From: A Daughter Of The Sioux

The noonday sun was staring hotly down, an hour later, on a stirring
picture of frontier warfare, with that clump of cottonwoods as the
central feature. Well for Ray's half hundred, that brilliant autumn
morning, that their leader had had so many a year of Indian campaigning!
He now seemed to know by instinct every scheme of his savage foe and to
act accordingly. Ever since the command had come in sight of the Elk
Tooth the conviction had been growing on Ray that Stabber must have
received many accessions and was counting on the speedy coming of
others. The signal smokes across the wide valley; the frequent essays to
tempt his advance guard to charge and chase; the boldness with which the
Indians showed on front and flank; the daring pertinacity with which
they clung to the stream bed for the sake of a few shots at the foremost
troopers, relying, evidently, on the array of their comrades beyond the
ridge to overwhelm any force that gave close pursuit; the fact that
other Indians opened on the advance guard and the left flankers, and
that a dozen, at least, tore away out of the sandy arroyo the moment
they saw the line start at the gallop;--all these had tended to convince
the captain that, now at last, when he was miles from home and succor,
the Sioux stood ready in abundant force to give him desperate battle.

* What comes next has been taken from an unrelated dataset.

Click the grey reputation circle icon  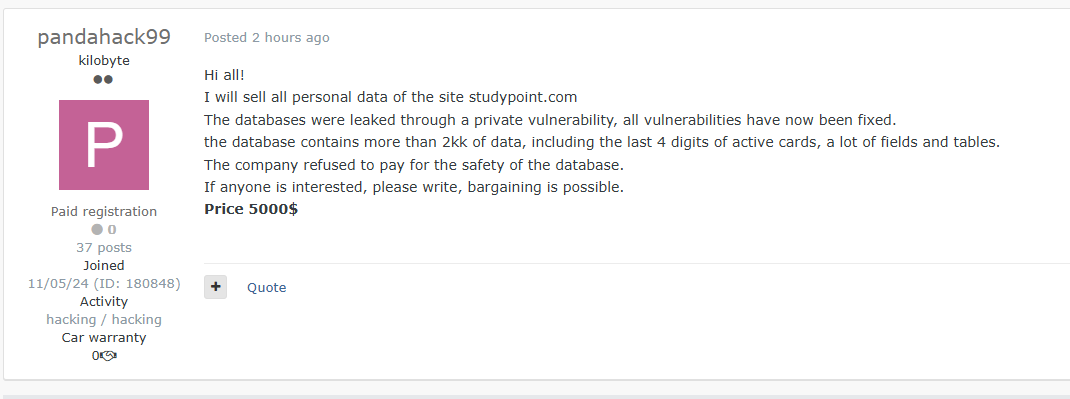click(x=98, y=230)
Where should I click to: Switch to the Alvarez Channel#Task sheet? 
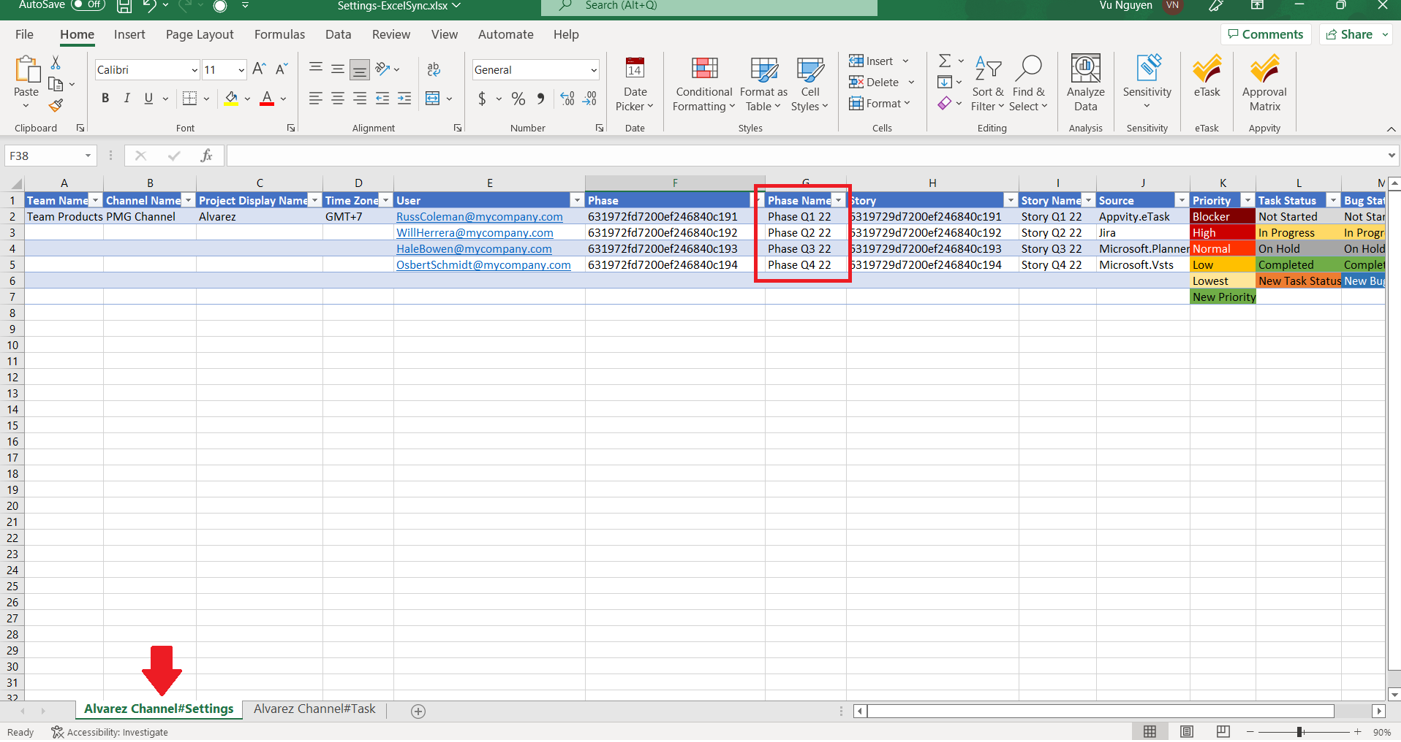[314, 709]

To dart on in chase of the three warriors would simply result in the
scattering of his own people and their being individually cut off and
stricken down by circling swarms of their red foes. To gather his men
and attempt to force the passage of the Elk Tooth ridge meant certain
destruction of the whole command. The Sioux would be only to glad to
scurry away from their front and let them through, and then in big
circle whirl all about him, pouring in a concentric fire that would be
sure to hit some, at least, exposed as they would be on the open
prairie, while their return shots, radiating wildly at the swift-darting
warriors, would be almost as sure to miss. He would soon be weighted
down with wounded, refusing to leave them to be butchered; unable,
therefore, to move in any direction, and so compelled to keep up a
shelterless, hopeless fight until, one by one, he and his gallant
fellows fell, pierced by Indian lead, and sacrificed to the scalping
knife as were Custer's three hundred a decade before.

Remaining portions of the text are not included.